Automating shutdown when your OS doesn't support your UPS

In the article, "Protect your computer and your data with a UPS," I made reference to the importance of protecting against file system corruption when the power goes out. If you leave computers running when no one is sitting in front of them, a key component of this protection is an uninterruptible power supply (UPS) that your OS supports. In the event of a power outage, your OS can be shut down gracefully rather than suffering a system crash when the UPS runs out of power, which is just as bad as having no battery backup at all.

Even if you have a UPS that your OS doesn't support, all is not necessarily lost. There are a number of workarounds that you can implement to gain the automated graceful shutdown that normally depends upon power management software that is capable of running on your OS and communicating with your UPS. In fact, power management software for most UPSs requires a client application being installed on every single computer you want protected against crashes due to blackouts, and requires that each system's power management be configured separately. It is possible to put together a centralized power management system that allows you to configure everything in one place.

The most straightforward means of doing this requires only two computers, neither of which needs to be anything special. In fact, if you have a couple of old 450MHz Pentium II systems each with 64MB of RAM and a 4GB hard drive sitting around in a closet gathering dust, and you've considered taking them to a recycler, this may prove the ideal means of reusing them instead:

  1. Power monitor: Set up one computer with a UPS. We'll call it foo for now. Set up another computer without a UPS. We'll call that one bar for now. Have bar ping foo, or otherwise check in with it, on a regular schedule. Maybe once every twenty seconds should be all you need. If possible, configure the system to reboot automatically and resume normal functioning if power returns -- many system BIOSes have a setting for that. That's all it has to do.
  2. Power manager: Now you have foo listening for pings from bar. Choose a reasonable period of time, probably limited by how long your UPSes are likely to last if the power goes out. For instance, if your shortest-lived UPS will last twenty minutes, you probably don't want to exceed about four or five minutes for this time period. If it fails to "hear" back from bar for that period of time, it starts the shutdown process.
  3. Shutdown process: The shutdown process on foo should consist of a number of tasks it must carry out in the event of a power outage.
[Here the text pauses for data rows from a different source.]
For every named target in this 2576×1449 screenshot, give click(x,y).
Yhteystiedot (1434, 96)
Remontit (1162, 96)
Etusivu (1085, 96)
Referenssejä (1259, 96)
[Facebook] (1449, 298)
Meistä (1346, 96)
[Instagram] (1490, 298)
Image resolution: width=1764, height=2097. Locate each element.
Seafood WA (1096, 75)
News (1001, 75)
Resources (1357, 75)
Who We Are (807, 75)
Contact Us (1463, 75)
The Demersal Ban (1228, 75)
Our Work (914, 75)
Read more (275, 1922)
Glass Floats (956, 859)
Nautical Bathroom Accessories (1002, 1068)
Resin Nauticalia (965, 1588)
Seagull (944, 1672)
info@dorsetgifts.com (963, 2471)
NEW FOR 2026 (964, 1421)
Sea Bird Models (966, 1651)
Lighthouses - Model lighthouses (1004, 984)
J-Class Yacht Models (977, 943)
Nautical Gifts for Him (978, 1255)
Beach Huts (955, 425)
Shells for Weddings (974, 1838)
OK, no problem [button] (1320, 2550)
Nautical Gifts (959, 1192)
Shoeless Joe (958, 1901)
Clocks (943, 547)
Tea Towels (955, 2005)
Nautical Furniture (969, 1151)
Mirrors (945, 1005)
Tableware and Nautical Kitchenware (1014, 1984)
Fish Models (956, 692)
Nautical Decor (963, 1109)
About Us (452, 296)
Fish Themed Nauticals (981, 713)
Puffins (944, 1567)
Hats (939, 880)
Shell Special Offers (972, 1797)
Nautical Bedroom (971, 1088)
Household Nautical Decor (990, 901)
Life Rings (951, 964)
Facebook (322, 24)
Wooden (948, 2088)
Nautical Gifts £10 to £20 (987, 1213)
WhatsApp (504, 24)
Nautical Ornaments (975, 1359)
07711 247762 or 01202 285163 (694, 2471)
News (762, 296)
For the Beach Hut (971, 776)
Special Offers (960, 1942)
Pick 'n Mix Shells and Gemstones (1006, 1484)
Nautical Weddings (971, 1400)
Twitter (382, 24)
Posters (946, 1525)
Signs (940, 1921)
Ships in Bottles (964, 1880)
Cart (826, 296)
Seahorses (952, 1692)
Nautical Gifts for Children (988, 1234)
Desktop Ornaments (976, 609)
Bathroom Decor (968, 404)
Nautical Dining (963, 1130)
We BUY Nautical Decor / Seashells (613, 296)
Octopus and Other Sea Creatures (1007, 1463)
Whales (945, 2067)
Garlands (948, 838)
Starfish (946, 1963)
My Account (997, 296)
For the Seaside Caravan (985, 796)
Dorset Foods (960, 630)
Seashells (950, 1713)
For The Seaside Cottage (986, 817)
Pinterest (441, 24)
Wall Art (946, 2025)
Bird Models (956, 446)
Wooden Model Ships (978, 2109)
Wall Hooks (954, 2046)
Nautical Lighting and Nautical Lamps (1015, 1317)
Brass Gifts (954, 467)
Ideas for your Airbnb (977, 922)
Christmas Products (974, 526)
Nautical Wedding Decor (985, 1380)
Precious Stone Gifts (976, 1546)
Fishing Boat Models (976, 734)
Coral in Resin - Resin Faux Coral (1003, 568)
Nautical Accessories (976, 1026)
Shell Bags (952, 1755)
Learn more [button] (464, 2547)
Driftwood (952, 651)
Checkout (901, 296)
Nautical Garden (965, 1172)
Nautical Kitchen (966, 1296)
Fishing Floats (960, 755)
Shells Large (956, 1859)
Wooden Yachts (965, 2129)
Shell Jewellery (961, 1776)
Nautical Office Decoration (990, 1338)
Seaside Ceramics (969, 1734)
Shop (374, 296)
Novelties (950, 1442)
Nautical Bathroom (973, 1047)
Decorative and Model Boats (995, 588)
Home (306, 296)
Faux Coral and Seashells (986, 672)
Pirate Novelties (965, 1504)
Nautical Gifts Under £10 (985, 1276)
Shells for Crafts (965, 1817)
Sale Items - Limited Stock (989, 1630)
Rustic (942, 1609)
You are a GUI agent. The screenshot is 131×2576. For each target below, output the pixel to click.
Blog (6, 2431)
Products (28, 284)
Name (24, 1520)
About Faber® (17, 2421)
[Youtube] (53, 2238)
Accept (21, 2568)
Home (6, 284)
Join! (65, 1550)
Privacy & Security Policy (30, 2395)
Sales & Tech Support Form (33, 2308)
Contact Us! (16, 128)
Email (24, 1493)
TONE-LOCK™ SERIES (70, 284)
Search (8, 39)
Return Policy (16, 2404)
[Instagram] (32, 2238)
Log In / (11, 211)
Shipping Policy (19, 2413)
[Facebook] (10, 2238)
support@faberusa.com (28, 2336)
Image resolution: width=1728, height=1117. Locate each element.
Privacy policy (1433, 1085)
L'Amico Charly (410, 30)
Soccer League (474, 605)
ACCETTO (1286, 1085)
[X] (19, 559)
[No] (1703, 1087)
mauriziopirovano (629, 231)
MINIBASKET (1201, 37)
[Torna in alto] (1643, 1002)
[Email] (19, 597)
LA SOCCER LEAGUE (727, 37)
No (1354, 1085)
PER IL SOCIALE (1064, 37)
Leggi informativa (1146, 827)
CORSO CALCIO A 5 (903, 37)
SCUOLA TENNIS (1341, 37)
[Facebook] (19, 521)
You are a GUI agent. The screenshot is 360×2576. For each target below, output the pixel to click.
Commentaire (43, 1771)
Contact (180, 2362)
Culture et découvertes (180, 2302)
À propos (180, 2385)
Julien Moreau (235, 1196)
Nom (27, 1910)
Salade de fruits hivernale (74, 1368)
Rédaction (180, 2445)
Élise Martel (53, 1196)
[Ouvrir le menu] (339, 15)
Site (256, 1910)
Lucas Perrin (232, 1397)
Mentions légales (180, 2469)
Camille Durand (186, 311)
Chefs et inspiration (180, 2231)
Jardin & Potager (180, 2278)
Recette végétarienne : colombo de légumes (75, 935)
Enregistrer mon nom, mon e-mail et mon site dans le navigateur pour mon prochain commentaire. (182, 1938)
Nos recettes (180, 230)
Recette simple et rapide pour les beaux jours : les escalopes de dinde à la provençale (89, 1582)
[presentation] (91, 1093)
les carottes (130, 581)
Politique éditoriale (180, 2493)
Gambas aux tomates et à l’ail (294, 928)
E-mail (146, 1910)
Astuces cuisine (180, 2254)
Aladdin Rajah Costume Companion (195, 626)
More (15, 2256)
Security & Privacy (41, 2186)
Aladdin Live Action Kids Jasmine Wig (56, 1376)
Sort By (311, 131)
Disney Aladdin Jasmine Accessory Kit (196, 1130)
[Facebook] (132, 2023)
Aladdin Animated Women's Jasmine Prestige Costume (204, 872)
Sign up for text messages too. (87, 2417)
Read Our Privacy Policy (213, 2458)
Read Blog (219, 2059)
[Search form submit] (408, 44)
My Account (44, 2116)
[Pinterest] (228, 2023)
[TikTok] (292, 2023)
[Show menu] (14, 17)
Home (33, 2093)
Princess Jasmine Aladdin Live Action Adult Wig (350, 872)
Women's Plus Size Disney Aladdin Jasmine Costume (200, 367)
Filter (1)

It will, according to your configuration, use some secure network protocol (such as SSH) to contact the systems whose power it is managing and issue commands to terminate services and suspend long-running processes to the hard drive as necessary. Processes that are normally running on the system and in need of special handling may be listed in a custom configuration file on either foo or on each managed machine as needed, depending on your requirements and preferences. If you have off-site failover configured to maintain services in the event of the local network going down, you may want to set up your shutdown process to notify the off-site failover systems that they'll have to pick up the slack. Finally, when everything is settled and done, shutdown procedures on the managed systems should be initiated (e.g., the power manager may issue an init 0 command over that SSH connection to UNIX-like systems on your network). Somewhere in the midst of this -- probably earlier rather than later in the process -- you should probably configure the power manager to email you or otherwise inform you that something is wrong.

This sort of home-brew system is easier with some OSes than others, of course. The various Linux distributions, FreeBSD, NetBSD, OpenBSD, OpenSolaris, and even proprietary UNIX systems are all well-suited to this solution to the power management problem. BSD Unix and Linux systems are among the best-suited to use on the power monitor and power manager systems, because they can be very secure, stable, and cheap systems that are ideal for giving new life to old, otherwise useless hardware.

Remember to secure your systems, however. Your power manager should be configured so that it doesn't even listen for pings from any computer other than the power monitor, for instance. Even though shutting down a UNIX-like system requires root access to initiate shutdown, you should probably disable remote root access even over SSH, and instead use a staged access policy for your power manager so that it first connects using a less-privileged account then, as a likely best option, employs sudo to initiate shutdown procedures (with sudo being limited for the power manager's account to only the specific commands the power manager needs to do its job).

It is often the case that the best tools are the most basic, allowing you to use minimal tools with as little overhead and as few potential single points of failure as possible. Never neglect the simple solutions just because the lure of expensive commercial systems beckons.